# Brief 1:
Reproduce the part of the 765 Naval Air Squadron text below, from "1955 - 1957" up to and including "RN or RNVR.".
# Brief 2:
In the 765 Naval Air Squadron text below, what does the abbreviation (A) signify?

765 Naval Air Squadron operated from a number of naval air stations of the Royal Navy, in Scotland and England and a number of Royal Air Force stations in England:

| Airbase | From | To |
| Royal Naval Air Station Lee-on-Solent (HMS Daedalus) | 24 May 1939 | 26 August 1940 |
| Royal Naval Air Station Sandbanks (HMS Daedalus II) | 26 August 1940 | 25 October 1943 |
| disbanded | 25 October 1943 |
| Royal Naval Air Station Charlton Horethorne (HMS Heron II) | 10 February 1944 | 18 March 1944 |
| Royal Naval Air Station Lee-on-Solent (HMS Daedalus) | 18 March 1944 | 18 April 1944 |
| Royal Naval Air Station Worthy Down (HMS Kestrel) | 18 April 1944 | 31 May 1944 |
| Royal Naval Air Station Stretton (HMS Blackcap) | 31 May 1944 | 1 August 1944 |
| Royal Naval Air Station Lee-on-Solent (HMS Daedalus) | 1 August 1944 | 30 September 1944 |
| Royal Naval Air Station Twatt (HMS Tern) | 30 September 1944 | 10 October 1944 |
| Royal Air Force Eastchurch | 10 October 1944 | 14 November 1944 |
| Royal Air Force Hornchurch | 14 November 1944 | 14 June 1944 |
| Royal Air Force Manston | 14 June 1945 | 6 October 1945 |
| Royal Naval Air Station Hal Far (HMS Falcon) | 6 October 1945 | 23 April 1946 |
| disbanded | 30 April 1946 |
| Royal Naval Air Station Culdrose (HMS Seahawk) | 14 February 1955 | 25 March 1957 |
| disbanded | 25 March 1957 |

== Commanding officers ==

List of commanding officers of 765 Naval Air Squadron with date of appointment:

1939 - 1943
- Lieutenant Commander H.C. Ranald, RN, from 24 May 1939
- Lieutenant Commander(A) H.L. McCulloch, RN, from 8 April 1940
- Lieutenant Commander(A) J.B. Wilson, RN, from 12 July 1940
- Lieutenant Commander G.R. Brown, RN, from 21 April 1941
- Lieutenant J.L.W.M. Allison, RN, from 27 August 1942
- Lieutenant Commander(A) L.D. Goldsmith, RNVR, from 11 January 1943
- disbanded - 25 October 1943

1944 - 1946
- Lieutenant(A) D.H. Coates, RNVR, from 10 February 1944
- Lieutenant(A) S.C. Abel, RNVR, from 14 August 1945
- Lieutenant(A) H.E. Rumble, RNVR, from 4 February 1946
- disbanded - 30 April 1946

1955 - 1957
- Lieutenant Commander J.I. Baker, RN, from 14 February 1955
- Lieutenant Commander D.W. Winterton, RN, from 15 December 1955
- Lieutenant Commander W.H. Gunner, RN, from 8 March 1957
- disbanded - 25 March 1957

Note: Abbreviation (A) signifies Air Branch of the RN or RNVR.

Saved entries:
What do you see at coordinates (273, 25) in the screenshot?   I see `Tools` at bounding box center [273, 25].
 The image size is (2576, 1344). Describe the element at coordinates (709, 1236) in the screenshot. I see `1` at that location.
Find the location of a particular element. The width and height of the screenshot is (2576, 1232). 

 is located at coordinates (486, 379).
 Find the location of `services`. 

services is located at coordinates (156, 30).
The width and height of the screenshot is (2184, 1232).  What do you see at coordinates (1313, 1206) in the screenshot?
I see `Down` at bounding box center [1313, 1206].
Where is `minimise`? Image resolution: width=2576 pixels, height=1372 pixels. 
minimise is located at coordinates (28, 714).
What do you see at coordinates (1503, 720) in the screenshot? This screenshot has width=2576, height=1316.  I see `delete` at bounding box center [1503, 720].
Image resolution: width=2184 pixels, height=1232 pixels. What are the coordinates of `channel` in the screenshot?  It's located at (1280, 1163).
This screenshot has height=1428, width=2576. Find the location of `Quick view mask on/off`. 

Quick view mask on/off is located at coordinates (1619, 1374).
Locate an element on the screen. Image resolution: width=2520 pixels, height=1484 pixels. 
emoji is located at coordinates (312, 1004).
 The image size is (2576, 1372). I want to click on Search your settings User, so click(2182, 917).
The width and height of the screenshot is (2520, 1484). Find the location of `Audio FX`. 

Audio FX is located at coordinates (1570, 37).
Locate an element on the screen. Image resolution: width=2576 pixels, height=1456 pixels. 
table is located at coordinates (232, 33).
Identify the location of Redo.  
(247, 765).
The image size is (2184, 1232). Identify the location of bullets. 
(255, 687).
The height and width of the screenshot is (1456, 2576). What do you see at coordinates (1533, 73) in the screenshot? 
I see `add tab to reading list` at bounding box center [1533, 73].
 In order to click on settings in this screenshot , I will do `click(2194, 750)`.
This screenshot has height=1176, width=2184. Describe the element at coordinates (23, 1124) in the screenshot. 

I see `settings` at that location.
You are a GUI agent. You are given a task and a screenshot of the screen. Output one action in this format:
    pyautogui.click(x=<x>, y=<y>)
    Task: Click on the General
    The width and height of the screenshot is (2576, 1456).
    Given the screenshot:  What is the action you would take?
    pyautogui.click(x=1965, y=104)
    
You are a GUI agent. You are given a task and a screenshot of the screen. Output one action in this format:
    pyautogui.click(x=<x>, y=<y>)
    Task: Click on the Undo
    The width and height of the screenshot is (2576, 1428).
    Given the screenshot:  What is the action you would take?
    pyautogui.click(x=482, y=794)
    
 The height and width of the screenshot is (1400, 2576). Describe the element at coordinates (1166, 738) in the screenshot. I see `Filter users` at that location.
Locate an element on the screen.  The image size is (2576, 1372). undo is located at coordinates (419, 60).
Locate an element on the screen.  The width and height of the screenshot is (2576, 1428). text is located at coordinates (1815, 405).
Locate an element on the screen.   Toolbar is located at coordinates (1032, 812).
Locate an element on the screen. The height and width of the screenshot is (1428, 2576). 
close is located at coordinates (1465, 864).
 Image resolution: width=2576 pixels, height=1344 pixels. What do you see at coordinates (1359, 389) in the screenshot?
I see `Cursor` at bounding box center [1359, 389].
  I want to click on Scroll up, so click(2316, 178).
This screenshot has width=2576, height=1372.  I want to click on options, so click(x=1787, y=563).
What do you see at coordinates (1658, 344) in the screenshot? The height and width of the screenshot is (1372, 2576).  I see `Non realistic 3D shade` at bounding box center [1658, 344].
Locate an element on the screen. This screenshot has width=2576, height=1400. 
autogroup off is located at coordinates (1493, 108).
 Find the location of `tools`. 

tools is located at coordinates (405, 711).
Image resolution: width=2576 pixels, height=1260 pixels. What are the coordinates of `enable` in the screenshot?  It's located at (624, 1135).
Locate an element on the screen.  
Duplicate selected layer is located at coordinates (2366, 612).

# Task result 1:
1955 - 1957
- Lieutenant Commander J.I. Baker, RN, from 14 February 1955
- Lieutenant Commander D.W. Winterton, RN, from 15 December 1955
- Lieutenant Commander W.H. Gunner, RN, from 8 March 1957
- disbanded - 25 March 1957

Note: Abbreviation (A) signifies Air Branch of the RN or RNVR.

# Task result 2:
Air Branch of the RN or RNVR.